Eine Kulturgeschichte der Mauer

Gute Mauern, schlechte Mauern

Seite 7 – Die Geschichte der Mauer ist die Geschichte ihres Falls

Halten oder Überwinden, das ist oftmals die Frage. Darum sind in Historienfilmen oder Fantasy-Epen die Mauerkämpfe ein besonderes Spektakel. Man denke nur an »Der Herr der Ringe«, wo der Wall von Helms Klamm hart umkämpft ist und von 10 000 Uruk-hai-Kriegern belagert wird.

Oft bedurfte es keines schweren Geräts, damit Mauern fielen, manchmal reichte der Verrat. Einen solchen sieht Kulturwissenschaftler Thomas Macho beim biblischen Jericho am Werk, dessen Mauern Trompeten zum Einsturz gebracht haben sollen.

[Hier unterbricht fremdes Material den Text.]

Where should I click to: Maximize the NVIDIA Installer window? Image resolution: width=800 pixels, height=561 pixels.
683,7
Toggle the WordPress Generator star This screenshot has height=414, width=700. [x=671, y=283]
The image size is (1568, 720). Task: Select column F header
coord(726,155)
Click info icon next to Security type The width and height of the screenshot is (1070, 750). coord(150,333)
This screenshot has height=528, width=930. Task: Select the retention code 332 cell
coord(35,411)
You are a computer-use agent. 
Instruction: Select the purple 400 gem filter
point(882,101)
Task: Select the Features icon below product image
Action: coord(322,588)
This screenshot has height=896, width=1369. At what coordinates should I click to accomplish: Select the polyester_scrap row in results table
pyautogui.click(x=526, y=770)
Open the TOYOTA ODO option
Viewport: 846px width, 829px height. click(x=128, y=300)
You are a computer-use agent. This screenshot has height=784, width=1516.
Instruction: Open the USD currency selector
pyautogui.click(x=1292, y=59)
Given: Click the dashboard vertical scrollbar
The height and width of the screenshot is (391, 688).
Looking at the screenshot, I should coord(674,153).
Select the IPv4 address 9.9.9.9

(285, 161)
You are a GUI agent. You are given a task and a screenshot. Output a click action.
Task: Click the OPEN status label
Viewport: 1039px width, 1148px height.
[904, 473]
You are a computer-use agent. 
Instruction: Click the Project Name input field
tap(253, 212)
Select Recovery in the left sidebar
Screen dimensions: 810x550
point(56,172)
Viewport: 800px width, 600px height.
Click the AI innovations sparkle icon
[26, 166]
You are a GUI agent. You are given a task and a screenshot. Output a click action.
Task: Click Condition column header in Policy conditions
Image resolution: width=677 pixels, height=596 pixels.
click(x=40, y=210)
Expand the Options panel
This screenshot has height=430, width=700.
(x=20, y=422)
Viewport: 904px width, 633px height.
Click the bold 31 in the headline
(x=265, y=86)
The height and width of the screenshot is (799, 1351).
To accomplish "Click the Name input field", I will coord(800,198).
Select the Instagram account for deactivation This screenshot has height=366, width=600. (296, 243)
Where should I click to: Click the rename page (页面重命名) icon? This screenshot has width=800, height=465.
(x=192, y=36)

Diese seien als Signal an Verbündete in der Stadt zu deuten, die Tore zu öffnen.

Berliner Mauer

Berliner Mauer 

Bild:
Verlag der Buchhandlung Walter König

Hilft auch ein Lied? David Hasselhoff glaubt angeblich nicht mehr, die Berliner Mauer mit seinem Gassenhauer »Looking for Freedom« zu Fall gebracht zu haben.

Zweifellos hilft eine Leiter. »Du zeigst mir eine 50 Fuß hohe Mauer, und ich zeige dir eine 51 Fuß hohe Leiter«, sagte ein US-Grenzwächter.

Das Loch in einer Mauer ist ein wiederkehrendes Symbol der Freiheit, das T-Shirts und Postkarten ziert. »Der Turm stürzt ein / Halleluja, der Turm stürzt ein«, sangen frohlockend Ton Steine Scherben. Geschleifte Mauern gelten als Zeichen der Veränderung.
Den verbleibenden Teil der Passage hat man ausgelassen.